Introduction

DistributedLog (DL) is a high performance replicated log service. It offers durability, replication and strong consistency, which provides a fundamental building block for building reliable distributed systems, e.g replicated-state-machines, general pub/sub systems, distributed databases, distributed queues and etc.

DistributedLog maintains sequences of records in categories called Logs (aka Log Streams). The processes that write records to a DL log are writers, while the processes that read from logs and process the records are readers.

../_images/softwarestack1.png

Figure 1. DistributedLog Software Stack

Logs

A log is an ordered, immutable sequence of log records.

../_images/datamodel1.png

Figure 2. Anatomy of a log stream

Log Records

Each log record is a sequence of bytes. Log records are written sequentially into a log stream, and will be assigned with a unique sequence number called DLSN (DistributedLog Sequence Number). Besides DLSN, applications could assign its own sequence number while constructing log records. The application defined sequence number is called TransactionID (txid). Either DLSN or TransactionID could be used for positioning readers to start reading from a specific log record.

Log Segments

A log is broken down into segments, which each log segment contains its subset of records. Log segments are distributed and stored in a log segment store (e.g Apache BookKeeper). DistributedLog rolls the log segments based on configured rolling policy - either a configurable period of time (e.g. every 2 hours) or a configurable maximum size (e.g. every 128MB). So the data of logs will be divided into equal-sized log segments and distributed evenly across log segment storage nodes. It allows the log to scale beyond a size that will fit on a single server and also spread read traffic among the cluster.

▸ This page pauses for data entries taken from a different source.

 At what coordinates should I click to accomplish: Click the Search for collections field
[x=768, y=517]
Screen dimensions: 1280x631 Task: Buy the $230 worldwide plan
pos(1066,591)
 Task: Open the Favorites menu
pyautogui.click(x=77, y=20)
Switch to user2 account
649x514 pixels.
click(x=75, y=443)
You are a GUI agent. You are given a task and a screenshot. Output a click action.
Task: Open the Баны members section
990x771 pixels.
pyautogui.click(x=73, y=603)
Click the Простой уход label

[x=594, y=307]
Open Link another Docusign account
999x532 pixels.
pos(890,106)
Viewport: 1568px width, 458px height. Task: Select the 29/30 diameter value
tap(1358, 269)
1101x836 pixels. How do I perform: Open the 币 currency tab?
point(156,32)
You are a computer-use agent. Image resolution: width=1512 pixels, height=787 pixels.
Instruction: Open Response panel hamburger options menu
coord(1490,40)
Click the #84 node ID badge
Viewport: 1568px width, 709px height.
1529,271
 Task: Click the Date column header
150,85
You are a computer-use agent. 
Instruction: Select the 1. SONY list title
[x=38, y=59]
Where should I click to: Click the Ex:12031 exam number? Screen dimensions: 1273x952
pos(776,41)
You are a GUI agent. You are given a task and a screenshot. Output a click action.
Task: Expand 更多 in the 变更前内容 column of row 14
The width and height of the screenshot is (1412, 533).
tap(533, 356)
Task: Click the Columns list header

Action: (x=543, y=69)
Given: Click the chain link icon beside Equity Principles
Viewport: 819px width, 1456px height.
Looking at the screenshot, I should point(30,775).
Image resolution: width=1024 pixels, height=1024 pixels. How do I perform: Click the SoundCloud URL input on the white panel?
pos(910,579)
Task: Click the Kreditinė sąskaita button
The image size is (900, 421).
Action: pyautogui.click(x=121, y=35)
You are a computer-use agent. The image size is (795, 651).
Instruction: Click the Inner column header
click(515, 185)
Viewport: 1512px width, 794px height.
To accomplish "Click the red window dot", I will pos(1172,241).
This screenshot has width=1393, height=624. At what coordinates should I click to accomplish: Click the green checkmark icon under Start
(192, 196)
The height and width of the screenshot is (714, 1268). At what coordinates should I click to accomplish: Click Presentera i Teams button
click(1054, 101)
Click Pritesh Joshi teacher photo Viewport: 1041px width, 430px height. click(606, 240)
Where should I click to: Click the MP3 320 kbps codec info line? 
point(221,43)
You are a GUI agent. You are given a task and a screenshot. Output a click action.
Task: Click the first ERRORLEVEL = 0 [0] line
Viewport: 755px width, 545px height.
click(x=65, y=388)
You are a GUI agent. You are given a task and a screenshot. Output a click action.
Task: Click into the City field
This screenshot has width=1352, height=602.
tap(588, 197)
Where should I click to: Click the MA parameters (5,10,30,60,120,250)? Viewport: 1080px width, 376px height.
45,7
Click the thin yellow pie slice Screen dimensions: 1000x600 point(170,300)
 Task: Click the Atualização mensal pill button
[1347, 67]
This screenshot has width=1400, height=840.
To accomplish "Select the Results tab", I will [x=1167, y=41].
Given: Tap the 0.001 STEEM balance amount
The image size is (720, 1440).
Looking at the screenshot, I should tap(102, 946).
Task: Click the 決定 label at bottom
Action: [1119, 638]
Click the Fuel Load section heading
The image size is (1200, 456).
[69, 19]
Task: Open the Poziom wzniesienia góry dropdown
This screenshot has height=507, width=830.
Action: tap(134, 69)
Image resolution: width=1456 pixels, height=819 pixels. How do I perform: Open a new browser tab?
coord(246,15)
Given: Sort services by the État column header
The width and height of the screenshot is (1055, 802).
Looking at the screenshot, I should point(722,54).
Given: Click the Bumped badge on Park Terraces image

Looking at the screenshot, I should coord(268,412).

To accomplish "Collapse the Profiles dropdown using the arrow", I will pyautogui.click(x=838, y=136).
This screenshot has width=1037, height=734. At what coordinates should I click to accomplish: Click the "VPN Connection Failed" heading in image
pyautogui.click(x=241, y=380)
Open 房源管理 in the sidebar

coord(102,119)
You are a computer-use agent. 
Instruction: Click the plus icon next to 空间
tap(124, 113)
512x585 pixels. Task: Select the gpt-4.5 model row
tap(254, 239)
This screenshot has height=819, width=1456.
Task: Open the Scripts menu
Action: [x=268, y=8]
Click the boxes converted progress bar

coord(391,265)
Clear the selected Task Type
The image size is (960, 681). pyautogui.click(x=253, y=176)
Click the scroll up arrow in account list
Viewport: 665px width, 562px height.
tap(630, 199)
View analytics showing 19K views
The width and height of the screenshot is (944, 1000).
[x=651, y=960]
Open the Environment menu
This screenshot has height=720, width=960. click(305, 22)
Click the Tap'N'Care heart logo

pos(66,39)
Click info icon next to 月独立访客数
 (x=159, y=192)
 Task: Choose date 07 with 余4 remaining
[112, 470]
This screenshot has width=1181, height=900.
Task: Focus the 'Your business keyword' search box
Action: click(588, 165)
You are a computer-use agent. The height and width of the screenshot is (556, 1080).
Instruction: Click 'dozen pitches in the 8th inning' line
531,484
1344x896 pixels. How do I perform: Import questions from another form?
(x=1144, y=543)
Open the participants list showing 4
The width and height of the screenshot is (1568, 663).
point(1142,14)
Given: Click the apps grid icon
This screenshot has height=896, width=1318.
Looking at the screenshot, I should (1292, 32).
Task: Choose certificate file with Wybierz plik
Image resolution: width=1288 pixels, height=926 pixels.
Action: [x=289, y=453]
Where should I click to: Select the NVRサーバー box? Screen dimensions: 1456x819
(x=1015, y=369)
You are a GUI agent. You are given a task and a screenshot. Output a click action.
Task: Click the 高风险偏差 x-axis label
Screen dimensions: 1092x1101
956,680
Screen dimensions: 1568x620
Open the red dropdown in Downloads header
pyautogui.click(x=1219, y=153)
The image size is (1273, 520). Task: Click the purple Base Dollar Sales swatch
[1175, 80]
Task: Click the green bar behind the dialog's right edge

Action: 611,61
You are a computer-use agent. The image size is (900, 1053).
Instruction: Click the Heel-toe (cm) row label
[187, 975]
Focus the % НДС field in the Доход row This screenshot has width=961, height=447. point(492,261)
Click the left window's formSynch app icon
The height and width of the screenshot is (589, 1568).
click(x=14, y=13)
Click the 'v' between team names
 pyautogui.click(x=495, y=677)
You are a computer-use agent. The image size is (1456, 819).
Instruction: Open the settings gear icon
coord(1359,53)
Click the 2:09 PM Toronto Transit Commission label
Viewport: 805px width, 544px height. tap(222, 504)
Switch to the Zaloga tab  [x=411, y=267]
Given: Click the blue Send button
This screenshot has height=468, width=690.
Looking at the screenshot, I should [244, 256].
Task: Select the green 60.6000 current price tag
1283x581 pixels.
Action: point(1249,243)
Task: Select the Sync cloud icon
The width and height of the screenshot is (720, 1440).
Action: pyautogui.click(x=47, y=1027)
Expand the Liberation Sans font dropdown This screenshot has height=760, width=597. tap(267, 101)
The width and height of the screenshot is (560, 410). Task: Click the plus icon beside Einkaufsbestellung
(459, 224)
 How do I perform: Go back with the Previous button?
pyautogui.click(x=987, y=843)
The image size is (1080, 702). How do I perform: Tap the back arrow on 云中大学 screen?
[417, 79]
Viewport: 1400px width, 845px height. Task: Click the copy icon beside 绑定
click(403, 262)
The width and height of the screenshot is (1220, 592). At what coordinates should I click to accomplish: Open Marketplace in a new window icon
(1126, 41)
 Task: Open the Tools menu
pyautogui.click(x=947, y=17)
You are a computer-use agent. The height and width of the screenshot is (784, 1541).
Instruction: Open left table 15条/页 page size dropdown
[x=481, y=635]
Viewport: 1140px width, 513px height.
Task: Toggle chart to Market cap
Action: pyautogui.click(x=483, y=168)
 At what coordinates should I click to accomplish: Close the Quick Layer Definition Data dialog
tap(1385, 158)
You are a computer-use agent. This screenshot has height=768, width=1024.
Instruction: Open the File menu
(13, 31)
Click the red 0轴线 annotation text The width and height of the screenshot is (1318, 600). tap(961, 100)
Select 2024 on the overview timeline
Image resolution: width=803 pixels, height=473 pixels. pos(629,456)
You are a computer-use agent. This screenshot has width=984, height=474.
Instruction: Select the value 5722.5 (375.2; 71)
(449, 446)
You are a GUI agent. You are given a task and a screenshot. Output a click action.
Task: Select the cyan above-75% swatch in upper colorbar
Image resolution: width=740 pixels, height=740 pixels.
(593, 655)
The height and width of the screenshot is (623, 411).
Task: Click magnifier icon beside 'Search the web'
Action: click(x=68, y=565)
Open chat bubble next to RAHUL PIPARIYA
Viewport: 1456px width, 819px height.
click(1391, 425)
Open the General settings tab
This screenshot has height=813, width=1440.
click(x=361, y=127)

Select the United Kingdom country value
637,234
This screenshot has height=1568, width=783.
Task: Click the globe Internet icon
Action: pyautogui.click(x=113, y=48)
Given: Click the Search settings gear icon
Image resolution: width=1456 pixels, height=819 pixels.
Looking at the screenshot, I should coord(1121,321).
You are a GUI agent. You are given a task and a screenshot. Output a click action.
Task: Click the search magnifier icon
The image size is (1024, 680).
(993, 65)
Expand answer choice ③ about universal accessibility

The data of logs will either be kept forever until application explicitly truncates or be retained for a configurable period of time. Explicit Truncation is useful for building replicated state machines such as distributed databases. They usually require strong controls over when the data could be truncated. Time-based Retention is useful for real-time analytics. They only care about the data within a period of time.

Namespaces

The log streams belong to same organization are usually categorized and managed under a namespace. A DL namespace is basically for applications to locate where the log streams are. Applications could create and delete streams under a namespace, and also be able to truncate a stream to given sequence number (either DLSN or TransactionID).

Writers

Writers write data into the logs of their choice. All the records are appended into the logs in order. The sequencing is done by the writer, which means there is only one active writer for a log at a given time. DL guarantees correctness when two writers attempt writing to to a same log when network partition happens - via fencing mechanism in log segment store.

The log writers are served and managed in a service tier called Write Proxy. The Write Proxy is used for accepting fan-in writes from large number of clients. Details on Fan-in and Fan-out can be found further into this doc.

Readers

Readers read records from the logs of their choice, starting from a provided position. The provided position could be either DLSN or TransactionID. The readers will read records in strict order from the logs. Different readers could read records starting from different positions in a same log.

Unlike other pub/sub systems, DistributedLog doesn't record/manage readers' positions. It leaves the tracking responsibility to applications, as different applications might have different requirements on tracking and coordinating positions. It is hard to get it right with a single approach. For example, distributed databases might store the reader positions along with SSTables, so they would resume applying transactions from the positions stored in SSTables. Tracking reader positions could easily be done in application level using various stores (e.g. ZooKeeper, FileSystem, or Key/Value Stores).

The log records could be cached in a service tier called Read Proxy, to serve large number of readers. Details on Fan-in and Fan-out can be found further into this doc.

Fan-in and Fan-out

The core of DistributedLog supports single-writer, multiple-readers semantics. The service layer built on top of the DistributedLog Core to support large scale of number of writers and readers. The service layer includes Write Proxy and Read Proxy. Write Proxy manages the writers of logs and fail over them when machines are failed. It allows supporting which don't care about the log ownership by aggregating writes from many sources (aka Fan-in). Read Proxy optimize reader path by caching log records in cases where hundreds or thousands of readers are consuming a same log stream.

Guarantees

At a high-level, DistributedLog gives the following guarantees:

  • Records written by a writer to a log will be appended in the order they are written. That is, if a record R1 is written by same writer as a record R2, R1 will have a smaller sequence number than R2.
  • Readers will see records in same order they were written to the log.
  • All records were persisted on disks before acknowledges, to gurantee durability.
  • For a log with replication factor of N, DistributedLog tolerates up to N-1 server failures without losing any records appended to the log.

More details on these guarantees are given in the design section of this documentation.